January 31, 2011 | My Jottings
On Christmas morning I opened up one of my gifts and was surprised and delighted to receive this:
It’s a beautiful prayer shawl knitted for me by my daughter Sharon. She dyed the yarn herself, and she knows I spend most of my (too infrequent) prayer time and Bible reading time in our black and cream toile bedroom upstairs. So she made a black and cream shawl for me, with a loose cable in the center. I love it.
It’s not just to keep me warm when I sit in one of the chairs by the windows in our bedroom nook, even though this prayer shawl does keep me warm.
It’s not just to remind me that prayer is a covering, a protection, a clearer lens, a comfort, a connection with the One who made me and astonishingly, loves me and wants me to talk with Him.
This prayer shawl is a symbol of all that is precious to me. The love of my family. The lavish gift of a home.
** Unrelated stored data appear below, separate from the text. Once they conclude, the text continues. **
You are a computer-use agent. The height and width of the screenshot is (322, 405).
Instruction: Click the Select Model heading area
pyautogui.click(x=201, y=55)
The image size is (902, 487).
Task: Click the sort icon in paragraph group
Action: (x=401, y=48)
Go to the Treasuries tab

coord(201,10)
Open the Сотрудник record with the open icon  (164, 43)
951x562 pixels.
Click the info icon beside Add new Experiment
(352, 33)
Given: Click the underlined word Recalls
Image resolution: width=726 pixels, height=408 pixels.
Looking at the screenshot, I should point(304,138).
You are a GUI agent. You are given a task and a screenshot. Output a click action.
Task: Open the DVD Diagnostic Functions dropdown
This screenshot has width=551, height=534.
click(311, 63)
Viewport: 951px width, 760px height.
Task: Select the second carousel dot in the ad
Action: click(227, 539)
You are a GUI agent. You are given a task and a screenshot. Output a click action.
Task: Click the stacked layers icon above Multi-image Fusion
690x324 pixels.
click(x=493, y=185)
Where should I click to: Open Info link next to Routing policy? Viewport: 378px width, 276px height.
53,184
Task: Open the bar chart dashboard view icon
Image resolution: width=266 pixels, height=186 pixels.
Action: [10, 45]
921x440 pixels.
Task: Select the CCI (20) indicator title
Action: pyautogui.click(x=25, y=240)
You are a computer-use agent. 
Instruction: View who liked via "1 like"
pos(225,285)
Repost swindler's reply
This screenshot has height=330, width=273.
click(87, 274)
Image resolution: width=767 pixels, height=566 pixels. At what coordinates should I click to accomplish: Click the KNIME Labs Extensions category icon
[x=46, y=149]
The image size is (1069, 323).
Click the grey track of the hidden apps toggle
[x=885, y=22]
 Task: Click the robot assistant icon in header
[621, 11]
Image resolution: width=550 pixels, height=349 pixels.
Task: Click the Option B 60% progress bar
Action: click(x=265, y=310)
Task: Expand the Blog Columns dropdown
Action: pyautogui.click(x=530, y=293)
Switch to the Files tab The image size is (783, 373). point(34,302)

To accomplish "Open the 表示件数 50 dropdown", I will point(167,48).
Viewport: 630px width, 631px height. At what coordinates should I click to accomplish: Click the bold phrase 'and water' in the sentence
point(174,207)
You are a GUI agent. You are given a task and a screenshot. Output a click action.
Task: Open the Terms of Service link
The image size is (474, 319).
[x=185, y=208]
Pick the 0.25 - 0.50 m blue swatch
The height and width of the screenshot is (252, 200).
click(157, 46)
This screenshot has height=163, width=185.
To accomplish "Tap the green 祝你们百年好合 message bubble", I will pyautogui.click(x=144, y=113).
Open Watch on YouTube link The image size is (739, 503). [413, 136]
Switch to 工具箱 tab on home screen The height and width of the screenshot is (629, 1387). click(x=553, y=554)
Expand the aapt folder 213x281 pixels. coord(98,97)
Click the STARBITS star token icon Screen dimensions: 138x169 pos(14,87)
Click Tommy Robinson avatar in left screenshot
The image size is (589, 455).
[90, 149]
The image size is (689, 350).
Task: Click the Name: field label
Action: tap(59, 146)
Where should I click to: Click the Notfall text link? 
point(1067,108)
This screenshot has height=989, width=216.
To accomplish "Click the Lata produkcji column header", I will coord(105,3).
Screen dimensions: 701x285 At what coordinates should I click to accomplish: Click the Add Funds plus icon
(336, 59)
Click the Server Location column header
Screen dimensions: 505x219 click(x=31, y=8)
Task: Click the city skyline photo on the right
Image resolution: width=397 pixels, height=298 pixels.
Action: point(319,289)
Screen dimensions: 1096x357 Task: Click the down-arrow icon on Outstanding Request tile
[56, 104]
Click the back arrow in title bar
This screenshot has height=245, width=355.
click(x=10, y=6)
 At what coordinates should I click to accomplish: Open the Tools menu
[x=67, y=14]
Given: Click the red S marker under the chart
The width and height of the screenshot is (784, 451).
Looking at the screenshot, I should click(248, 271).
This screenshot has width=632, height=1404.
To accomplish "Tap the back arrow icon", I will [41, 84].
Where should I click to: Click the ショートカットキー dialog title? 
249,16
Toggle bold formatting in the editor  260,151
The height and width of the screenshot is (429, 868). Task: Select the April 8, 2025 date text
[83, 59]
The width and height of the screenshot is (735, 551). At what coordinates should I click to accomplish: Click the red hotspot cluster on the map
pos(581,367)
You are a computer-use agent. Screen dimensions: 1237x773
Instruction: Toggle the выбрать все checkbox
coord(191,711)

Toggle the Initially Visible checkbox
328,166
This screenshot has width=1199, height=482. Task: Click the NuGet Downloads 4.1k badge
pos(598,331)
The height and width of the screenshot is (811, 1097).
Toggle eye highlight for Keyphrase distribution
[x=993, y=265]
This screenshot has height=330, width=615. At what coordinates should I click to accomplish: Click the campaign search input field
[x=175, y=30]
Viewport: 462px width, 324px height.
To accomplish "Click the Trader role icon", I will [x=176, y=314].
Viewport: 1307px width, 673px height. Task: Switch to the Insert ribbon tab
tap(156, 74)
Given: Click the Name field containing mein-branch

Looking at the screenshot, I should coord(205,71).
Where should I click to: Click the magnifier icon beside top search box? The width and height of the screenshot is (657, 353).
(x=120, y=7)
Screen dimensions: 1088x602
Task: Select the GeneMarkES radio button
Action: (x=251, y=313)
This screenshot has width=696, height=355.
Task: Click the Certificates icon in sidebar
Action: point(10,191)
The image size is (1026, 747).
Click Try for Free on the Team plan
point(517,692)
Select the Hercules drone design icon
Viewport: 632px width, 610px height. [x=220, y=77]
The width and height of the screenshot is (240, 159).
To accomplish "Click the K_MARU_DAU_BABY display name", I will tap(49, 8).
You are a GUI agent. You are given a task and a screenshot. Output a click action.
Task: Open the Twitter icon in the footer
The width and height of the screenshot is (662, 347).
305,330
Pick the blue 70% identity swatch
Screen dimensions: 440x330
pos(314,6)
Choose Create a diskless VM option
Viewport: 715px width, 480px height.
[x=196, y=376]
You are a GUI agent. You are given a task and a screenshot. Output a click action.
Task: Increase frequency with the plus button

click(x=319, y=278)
The grace of God. The privilege of having an audience any time I choose, with the One who holds together the universe’s billions of galaxies. With the One who holds me together.
Sometimes in the morning Michael joins me for some chair time, although I’m not sharing my shawl with him. Edith and Mildred also like to hear God’s Word read aloud.
My prayer shawl reminds me that I am wrapped in God’s love, in my three daughters’ love, and in the love of the icicles outside our bedroom window that have now gone from being stalactites to stalagmites. Wait, these icicles don’t love me at all! Forget I said that! My thoughts got away from me there.
Winter gets so long here, and is so cold and colorless, I sometimes get confused. Sorry.
And who has to worry about Seasonal Affective Disorder when the sun is shining so anemically and reluctantly cheerily and brilliantly in the sky? No one that I know of.
One more day left in January. That much closer to spring.
In the meantime, I know I’m covered.